SOURCE PASSAGE
# Behavior of a Rose Queen Cichlid



## jermgsxr1000 (Jun 23, 2008)

I recently moved my Oscar "Snoogins" into a 105G tank and got him a tank mate as well. Snoogins is about 10 inches length and pretty thick. The Rose Queen is approx. 1/3rd the size of Snoogins. The RQ seems to just hover in a corner or hide in cover right now. Or is that what they do? They have been together only 2 days so...is this normal behavior?

Snoogins seems to be really cool with the RQ so...I would'nt think the RQ should be intimidated too much.

Thanks to anyone and everyone with a little insight to my inquiry!


----------



## DirtyBlackSocks (Jan 24, 2008)

Pretty sure rose queen's are a hybrid red devil/midas cichlid, which would make them central american.

You'll likely find them to be a lot more violent in the future.


----------



## gage (Feb 7, 2007)

a Rose Queen is a type of Kamfa, which is a type of flowerhorn, it will get more aggressive, and possibly eventually kill the oscar, i would wait and see what he turns out like, i have flowerhorns and Oscars together no problem, buti know the possiblity is there for it to not work, so keep a close eye, but the RQ will eventually be dominant over the oscar, guarunteed.


----------



## jermgsxr1000 (Jun 23, 2008)

Wow, thanks for all that info! I had no idea, and yes I will watch that for sure because my Oscar Snoogins has been with me for a long time and I would freak if anything happened to him. I do know that the oscars are known for acting the bully type but not being able to take any.

I was not told of the possibility of the RQ pushing around the Oscar so...thank y'all so much for the advice!


----------



## jermgsxr1000 (Jun 23, 2008)

*gage* Thanks so much for the advice!


----------

DATASET
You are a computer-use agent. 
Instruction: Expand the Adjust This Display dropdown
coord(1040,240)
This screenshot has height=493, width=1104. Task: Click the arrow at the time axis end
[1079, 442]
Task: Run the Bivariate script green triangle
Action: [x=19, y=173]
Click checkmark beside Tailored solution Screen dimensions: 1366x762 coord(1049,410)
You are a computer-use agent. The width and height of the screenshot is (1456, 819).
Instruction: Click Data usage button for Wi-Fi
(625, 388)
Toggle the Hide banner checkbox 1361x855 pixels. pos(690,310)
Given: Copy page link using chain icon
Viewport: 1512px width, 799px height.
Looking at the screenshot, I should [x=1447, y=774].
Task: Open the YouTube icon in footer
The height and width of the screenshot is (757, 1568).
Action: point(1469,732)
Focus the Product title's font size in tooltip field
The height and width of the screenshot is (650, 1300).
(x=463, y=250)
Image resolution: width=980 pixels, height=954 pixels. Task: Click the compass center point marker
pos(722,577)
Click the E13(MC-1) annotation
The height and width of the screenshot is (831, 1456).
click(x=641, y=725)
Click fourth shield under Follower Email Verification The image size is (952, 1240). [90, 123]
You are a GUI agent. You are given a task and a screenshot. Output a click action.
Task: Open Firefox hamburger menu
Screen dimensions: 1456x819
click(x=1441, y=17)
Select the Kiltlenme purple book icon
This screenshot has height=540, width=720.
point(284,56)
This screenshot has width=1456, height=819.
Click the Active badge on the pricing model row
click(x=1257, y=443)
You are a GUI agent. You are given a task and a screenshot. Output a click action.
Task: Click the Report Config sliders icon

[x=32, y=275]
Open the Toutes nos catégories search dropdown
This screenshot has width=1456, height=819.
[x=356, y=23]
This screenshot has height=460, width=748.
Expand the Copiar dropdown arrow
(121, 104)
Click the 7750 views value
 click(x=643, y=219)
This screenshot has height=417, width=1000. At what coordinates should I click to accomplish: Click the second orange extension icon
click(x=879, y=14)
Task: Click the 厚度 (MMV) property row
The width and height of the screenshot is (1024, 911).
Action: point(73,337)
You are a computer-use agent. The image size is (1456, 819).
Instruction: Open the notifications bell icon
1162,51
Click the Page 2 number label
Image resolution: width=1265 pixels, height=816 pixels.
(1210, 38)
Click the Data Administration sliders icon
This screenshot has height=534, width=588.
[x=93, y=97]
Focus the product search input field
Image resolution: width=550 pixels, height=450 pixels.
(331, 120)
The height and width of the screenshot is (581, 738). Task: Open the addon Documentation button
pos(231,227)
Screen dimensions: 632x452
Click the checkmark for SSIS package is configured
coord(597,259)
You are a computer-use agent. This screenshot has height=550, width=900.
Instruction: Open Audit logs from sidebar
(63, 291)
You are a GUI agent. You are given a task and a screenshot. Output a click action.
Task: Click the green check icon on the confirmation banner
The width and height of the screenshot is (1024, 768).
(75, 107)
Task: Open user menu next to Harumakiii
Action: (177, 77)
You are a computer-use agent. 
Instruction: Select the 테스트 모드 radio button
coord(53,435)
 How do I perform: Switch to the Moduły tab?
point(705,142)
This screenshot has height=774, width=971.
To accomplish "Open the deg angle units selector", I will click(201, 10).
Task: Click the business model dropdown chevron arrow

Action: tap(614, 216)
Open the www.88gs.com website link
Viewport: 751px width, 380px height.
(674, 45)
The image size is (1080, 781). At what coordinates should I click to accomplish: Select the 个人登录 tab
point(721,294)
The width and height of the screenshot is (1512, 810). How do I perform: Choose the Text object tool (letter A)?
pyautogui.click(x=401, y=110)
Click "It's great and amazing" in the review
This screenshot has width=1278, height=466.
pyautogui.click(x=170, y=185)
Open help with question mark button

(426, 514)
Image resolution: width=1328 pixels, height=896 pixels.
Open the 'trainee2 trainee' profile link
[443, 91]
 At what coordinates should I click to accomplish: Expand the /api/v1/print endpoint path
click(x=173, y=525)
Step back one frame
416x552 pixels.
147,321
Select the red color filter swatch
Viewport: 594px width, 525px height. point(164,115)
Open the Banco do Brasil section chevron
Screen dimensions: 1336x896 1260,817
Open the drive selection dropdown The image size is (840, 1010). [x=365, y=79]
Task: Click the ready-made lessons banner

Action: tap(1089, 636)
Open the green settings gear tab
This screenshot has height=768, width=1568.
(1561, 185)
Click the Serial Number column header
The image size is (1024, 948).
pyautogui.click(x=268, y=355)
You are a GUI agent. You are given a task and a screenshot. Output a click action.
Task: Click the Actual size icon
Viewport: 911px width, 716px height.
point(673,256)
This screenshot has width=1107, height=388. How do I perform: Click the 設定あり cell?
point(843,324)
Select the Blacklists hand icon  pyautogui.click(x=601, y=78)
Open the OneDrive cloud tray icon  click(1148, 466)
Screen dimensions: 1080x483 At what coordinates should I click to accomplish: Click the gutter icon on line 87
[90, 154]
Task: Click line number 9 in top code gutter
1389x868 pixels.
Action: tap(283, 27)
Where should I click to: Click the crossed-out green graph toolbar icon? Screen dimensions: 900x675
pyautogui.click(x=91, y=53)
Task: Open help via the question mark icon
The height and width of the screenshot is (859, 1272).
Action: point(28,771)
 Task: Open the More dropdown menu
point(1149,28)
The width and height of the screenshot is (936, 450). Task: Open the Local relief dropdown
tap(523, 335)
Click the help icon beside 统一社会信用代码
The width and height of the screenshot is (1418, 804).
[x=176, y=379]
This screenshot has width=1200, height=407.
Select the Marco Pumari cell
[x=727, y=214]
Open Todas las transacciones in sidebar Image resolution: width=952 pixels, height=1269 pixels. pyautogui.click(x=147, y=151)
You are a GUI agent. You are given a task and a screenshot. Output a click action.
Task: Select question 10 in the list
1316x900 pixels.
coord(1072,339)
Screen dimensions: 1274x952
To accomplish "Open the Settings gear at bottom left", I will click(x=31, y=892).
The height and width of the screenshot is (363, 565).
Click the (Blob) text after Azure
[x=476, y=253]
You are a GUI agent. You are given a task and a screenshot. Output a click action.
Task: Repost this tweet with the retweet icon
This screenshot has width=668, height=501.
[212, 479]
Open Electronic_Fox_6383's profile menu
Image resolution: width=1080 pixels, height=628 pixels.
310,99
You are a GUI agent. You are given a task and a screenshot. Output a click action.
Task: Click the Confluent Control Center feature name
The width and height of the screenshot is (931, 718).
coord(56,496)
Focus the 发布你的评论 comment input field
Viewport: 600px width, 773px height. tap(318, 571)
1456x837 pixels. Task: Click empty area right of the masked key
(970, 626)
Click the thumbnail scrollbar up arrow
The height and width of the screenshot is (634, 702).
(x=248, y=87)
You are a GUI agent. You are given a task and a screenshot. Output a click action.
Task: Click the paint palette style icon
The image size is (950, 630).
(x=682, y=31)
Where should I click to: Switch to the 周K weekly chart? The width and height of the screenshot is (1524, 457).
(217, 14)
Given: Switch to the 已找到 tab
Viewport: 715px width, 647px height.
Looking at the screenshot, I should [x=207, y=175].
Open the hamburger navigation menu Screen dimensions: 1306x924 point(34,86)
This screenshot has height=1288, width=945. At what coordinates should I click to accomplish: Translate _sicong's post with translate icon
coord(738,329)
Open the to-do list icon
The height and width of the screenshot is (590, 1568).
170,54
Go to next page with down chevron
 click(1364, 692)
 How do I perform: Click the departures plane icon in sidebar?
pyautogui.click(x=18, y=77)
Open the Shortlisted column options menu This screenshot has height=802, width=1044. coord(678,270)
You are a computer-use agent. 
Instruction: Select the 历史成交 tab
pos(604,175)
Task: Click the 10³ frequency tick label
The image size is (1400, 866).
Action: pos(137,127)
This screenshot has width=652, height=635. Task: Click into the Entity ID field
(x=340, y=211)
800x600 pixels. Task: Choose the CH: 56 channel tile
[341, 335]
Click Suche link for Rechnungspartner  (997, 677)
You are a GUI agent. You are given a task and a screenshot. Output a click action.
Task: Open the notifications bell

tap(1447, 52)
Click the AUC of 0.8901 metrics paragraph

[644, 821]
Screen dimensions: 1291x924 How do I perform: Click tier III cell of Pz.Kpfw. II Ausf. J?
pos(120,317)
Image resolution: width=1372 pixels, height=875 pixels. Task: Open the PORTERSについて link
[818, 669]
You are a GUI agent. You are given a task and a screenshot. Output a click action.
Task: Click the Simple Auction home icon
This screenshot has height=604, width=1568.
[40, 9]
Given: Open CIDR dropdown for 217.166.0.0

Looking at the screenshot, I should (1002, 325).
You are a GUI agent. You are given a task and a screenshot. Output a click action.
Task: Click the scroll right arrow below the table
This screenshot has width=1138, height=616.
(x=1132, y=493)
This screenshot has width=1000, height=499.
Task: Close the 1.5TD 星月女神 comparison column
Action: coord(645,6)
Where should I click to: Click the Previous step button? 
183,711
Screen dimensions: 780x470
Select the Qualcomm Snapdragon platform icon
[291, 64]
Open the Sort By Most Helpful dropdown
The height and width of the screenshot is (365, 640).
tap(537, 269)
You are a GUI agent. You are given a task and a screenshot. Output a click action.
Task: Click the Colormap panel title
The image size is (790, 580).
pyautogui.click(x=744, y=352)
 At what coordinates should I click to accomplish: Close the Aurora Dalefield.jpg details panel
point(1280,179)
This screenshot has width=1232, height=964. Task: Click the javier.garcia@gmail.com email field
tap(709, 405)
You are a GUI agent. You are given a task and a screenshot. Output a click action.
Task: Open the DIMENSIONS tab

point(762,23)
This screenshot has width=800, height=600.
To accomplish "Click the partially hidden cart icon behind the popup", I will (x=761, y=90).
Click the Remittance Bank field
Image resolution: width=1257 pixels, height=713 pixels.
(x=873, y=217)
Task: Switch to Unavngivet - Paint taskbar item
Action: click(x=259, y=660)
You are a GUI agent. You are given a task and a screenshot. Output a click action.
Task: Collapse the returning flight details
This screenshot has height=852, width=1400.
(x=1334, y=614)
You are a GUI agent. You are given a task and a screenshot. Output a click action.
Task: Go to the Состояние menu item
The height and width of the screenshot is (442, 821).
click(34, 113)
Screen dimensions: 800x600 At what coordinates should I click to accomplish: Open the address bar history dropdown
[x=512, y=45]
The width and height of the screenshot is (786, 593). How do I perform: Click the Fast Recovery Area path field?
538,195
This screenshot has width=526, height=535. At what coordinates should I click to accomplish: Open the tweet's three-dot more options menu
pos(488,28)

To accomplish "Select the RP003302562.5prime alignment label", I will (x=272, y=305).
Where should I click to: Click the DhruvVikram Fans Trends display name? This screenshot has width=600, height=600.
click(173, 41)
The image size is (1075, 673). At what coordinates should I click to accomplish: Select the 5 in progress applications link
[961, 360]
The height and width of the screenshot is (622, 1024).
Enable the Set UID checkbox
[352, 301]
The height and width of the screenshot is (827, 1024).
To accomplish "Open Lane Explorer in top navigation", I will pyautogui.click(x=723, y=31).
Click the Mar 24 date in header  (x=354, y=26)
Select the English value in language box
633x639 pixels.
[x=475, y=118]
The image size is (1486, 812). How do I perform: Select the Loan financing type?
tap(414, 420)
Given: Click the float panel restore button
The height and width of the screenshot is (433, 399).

TO-DO LIST
1 - Retype the stretch of the Rose Queen cichlid thread from "Wow, thanks for" through "Thanks so much for the advice!" without any changes.
2 - Echo the stretch of the listing from the line that contains "800x600 pixels. Task: Choose" through the line that contains "Looking at the screenshot, I should (1002, 325).", reproducing every line unchanged.

FULL SOLUTIONS
1 -
Wow, thanks for all that info! I had no idea, and yes I will watch that for sure because my Oscar Snoogins has been with me for a long time and I would freak if anything happened to him. I do know that the oscars are known for acting the bully type but not being able to take any.

I was not told of the possibility of the RQ pushing around the Oscar so...thank y'all so much for the advice!


----------



## jermgsxr1000 (Jun 23, 2008)

*gage* Thanks so much for the advice!

2 -
800x600 pixels. Task: Choose the CH: 56 channel tile
[341, 335]
Click Suche link for Rechnungspartner  (997, 677)
You are a GUI agent. You are given a task and a screenshot. Output a click action.
Task: Open the notifications bell

tap(1447, 52)
Click the AUC of 0.8901 metrics paragraph

[644, 821]
Screen dimensions: 1291x924 How do I perform: Click tier III cell of Pz.Kpfw. II Ausf. J?
pos(120,317)
Image resolution: width=1372 pixels, height=875 pixels. Task: Open the PORTERSについて link
[818, 669]
You are a GUI agent. You are given a task and a screenshot. Output a click action.
Task: Click the Simple Auction home icon
This screenshot has height=604, width=1568.
[40, 9]
Given: Open CIDR dropdown for 217.166.0.0

Looking at the screenshot, I should (1002, 325).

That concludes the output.